PEN/Robert W. Bingham Prize:
To a fiction writer whose debut work, published in 2011, represents distinguished literary achievement and suggests great promise.
by Vanessa Veselka (winner)
In a dystopian America on the verge of war, Della begins making phone calls about false bomb threats in her neighborhood, but realizes too late that she may be part of something bigger when someone starts bombing some of her phony targets.
Leaving the Atocha Station: a novel (M)
by Ben Lerner (runner up)
Adam Gordon is a brilliant, if highly unreliable, young American poet on a prestigious fellowship in Madrid, struggling to establish his sense of self and his relationship to art. What is actual when our experiences are mediated by language, technology, medication, and the arts? Is poetry an essential art form, or merely a screen for the reader’s projections?
PEN Open Book Award:
For an exceptional work of literature by an author of color published in 2011.
The Beautiful and the Damned: a portrait of the new India (M)
by Deb Siddhartha
The one book you need on the New India. In 2004, after six years in New York, Siddhartha Deb returned to India to look for a job. He discovered that sweeping change had overtaken the country. With the globalization of its economy, the relaxation of trade rules, the growth in technology, and the shrinking down of the state, a new India was being born. Deb realised he had found his job: to explore this vast, complex and bewildering nation and try to make sense of what was underway. The Beautiful and the Damned is the triumphant outcome.

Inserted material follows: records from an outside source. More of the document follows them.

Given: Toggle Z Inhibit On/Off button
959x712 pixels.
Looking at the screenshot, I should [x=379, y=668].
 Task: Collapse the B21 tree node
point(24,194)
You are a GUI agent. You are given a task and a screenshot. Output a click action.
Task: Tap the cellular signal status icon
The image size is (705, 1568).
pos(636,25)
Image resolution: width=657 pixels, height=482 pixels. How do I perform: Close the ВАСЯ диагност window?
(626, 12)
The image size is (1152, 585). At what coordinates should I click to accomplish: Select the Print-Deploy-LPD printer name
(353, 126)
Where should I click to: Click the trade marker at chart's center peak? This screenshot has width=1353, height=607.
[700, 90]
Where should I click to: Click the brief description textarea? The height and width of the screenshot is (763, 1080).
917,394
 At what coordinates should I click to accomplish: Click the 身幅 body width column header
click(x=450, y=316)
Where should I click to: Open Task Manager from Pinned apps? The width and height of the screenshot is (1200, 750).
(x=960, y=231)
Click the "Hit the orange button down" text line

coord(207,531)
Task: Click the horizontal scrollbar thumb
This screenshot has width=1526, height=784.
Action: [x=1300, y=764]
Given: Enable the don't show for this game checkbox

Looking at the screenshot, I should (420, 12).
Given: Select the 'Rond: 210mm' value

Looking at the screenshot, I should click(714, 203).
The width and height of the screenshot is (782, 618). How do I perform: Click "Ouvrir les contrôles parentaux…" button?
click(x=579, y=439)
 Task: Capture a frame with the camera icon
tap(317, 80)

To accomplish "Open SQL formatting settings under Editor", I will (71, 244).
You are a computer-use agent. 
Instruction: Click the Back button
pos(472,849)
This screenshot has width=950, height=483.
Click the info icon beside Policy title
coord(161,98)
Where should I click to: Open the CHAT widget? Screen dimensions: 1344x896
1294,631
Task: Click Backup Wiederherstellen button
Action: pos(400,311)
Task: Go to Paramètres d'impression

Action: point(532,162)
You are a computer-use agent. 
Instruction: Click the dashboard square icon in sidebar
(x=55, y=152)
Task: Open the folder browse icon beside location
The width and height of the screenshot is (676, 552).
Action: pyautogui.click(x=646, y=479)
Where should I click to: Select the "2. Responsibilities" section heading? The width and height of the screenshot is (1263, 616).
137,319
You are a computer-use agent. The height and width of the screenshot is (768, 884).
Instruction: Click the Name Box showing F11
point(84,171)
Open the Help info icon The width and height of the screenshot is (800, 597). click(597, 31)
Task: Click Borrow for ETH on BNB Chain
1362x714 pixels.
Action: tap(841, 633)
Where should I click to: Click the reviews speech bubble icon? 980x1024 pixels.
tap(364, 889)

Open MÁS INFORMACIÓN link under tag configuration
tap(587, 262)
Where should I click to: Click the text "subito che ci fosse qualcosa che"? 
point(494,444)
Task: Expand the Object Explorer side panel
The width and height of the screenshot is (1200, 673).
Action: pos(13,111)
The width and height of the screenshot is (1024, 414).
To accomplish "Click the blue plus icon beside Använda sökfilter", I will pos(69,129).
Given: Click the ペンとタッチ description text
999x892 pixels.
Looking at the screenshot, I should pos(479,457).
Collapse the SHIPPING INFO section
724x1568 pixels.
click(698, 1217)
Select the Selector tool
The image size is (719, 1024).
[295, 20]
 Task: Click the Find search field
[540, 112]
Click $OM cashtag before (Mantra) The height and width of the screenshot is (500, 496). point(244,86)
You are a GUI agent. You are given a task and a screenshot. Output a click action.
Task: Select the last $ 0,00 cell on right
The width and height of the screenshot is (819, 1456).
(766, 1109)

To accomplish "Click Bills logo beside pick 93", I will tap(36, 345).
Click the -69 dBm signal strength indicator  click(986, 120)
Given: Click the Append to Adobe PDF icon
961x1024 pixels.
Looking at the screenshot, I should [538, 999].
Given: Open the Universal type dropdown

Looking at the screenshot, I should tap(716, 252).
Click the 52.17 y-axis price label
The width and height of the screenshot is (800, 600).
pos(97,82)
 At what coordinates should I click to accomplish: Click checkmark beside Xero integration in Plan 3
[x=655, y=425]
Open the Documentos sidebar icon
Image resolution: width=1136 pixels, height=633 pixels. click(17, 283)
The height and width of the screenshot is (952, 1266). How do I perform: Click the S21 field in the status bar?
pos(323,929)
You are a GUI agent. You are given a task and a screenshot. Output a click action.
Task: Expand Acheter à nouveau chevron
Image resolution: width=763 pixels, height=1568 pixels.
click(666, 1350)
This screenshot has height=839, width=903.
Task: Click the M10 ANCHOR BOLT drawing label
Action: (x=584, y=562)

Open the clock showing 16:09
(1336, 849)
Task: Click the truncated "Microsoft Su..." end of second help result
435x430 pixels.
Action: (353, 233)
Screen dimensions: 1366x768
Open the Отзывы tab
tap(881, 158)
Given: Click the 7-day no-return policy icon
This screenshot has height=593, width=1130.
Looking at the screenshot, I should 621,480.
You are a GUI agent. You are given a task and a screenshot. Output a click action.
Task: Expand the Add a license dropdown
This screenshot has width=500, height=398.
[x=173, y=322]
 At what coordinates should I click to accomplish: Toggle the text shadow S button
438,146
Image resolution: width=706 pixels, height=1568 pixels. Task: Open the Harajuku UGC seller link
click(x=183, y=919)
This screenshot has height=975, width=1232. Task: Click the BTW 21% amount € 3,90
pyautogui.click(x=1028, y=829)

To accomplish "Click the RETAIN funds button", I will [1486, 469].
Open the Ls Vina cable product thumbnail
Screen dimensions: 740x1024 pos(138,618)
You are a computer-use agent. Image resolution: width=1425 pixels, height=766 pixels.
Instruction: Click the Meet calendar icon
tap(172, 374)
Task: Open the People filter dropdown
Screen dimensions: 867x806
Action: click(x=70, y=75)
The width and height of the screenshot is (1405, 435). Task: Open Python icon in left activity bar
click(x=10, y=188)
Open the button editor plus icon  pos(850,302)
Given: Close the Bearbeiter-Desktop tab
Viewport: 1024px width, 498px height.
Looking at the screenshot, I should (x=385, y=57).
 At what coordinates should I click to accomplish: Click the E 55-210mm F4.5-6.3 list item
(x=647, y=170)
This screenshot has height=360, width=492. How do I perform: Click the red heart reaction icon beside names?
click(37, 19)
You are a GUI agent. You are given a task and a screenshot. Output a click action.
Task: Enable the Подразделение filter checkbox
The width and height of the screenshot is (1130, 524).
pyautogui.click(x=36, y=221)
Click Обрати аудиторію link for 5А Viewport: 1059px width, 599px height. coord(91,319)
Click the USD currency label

It is a virtuosic work that combines personal narrative, travalogue, reportage, penetrating analysis, and the stories of many individuals across a vast range of geographical and social cicumstances.
PEN/ESPN Award for Literary Sports Writing:
For a nonfiction book on the subject of sports published in 2011.
Bottom of the 33rd: hope, redemption, and baseball’s longest game (M)
by Dan Barry
From Pulitzer Prize-winning “New York Times” columnist Dan Barry comes the beautifully recounted story of the longest game in baseball history–a tale celebrating not only the robust intensity of baseball, but the aspirational ideal epitomized by the hard-fighting players of the minor leagues.
PEN/Diamonstein-Spielvogel Award for the Art of the Essay:
For a book of essays published in 2011 that exemplifies the dignity and esteem of the essay form.
Arguably: essays (M)
by Christopher Hitchens
From one of the most admired public intellectuals of our time, and a multi-award winning and #1 bestselling author, comes a collection of his most important and controversial essays on the theme of culture and politics and how the two relate.